Gianni Morandi il prossimo 6 luglio partirà con il tour Go Gianni Go e in un’intervista a Famiglia Cristiana si è raccontato a 360 gradi.

La storia d’Italia? L’ho attraversata, ma non l’ho determinata. Non sono un autore, neanche un grandissimo interprete. Ma è andata comunque alla grande. […] A maggio ero a Palazzo Madama per il concerto per i 75 anni del Senato e le prime parole che ho detto davanti a Mattarella è che quando è nato il Senato io c’ero già. Sono nato sotto le ultime bombe degli americani.”

L’artista prosegue.

Gli italiani sono abituati a vedermi dal 1962 quando sono andato per la prima volta in televisione a cantare Fatti mandare dalla mamma. Mi capita spesso di incontrare persone che mi dicono: “Quel giorno abbiamo preso un caffè in autostrada”, “Quel giorno sei venuto nel mio paese a cantare”, “Abbiamo fatto il servizio militare insieme”, “Mia figlia mi canta le tue canzoni”, “Mia mamma ti ha conosciuto a quel concerto”. Sono un po’ come un arredo di casa, qualcosa a cui le persone si sono abituate. Spero anche affezionate e non stufate, dopo tanti anni.”

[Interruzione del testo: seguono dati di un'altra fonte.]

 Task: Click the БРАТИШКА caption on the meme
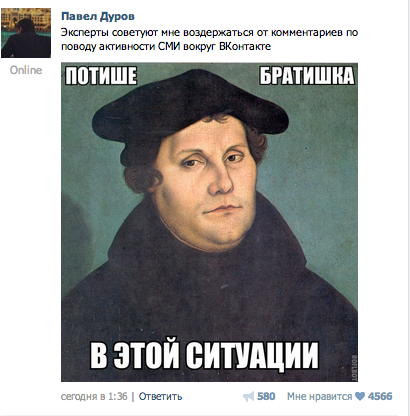click(x=307, y=75)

Il cantautore ricorda i racconti della madre sul 11 dicembre 1944, giorno in cui venne al mondo a Monghidoro.

Mia mamma mi raccontava che quel giorno c’era una bufera di neve con il tetto di casa semisfondato dai bombardamenti e riparato con teli di fortuna. Un soldato americano le portò una coperta per scaldarmi e le chiese il mio nome. E lui intonò un motivetto: ‘Welcome, welcome little John in the smiling world…’.”

Gianni Morandi prosegue.

Il sorriso è il modo migliore per presentarsi e farsi accogliere. Se sei in difficoltà è un passepartout. Quando ho una faccia seria la gente mi chiede se sto bene.”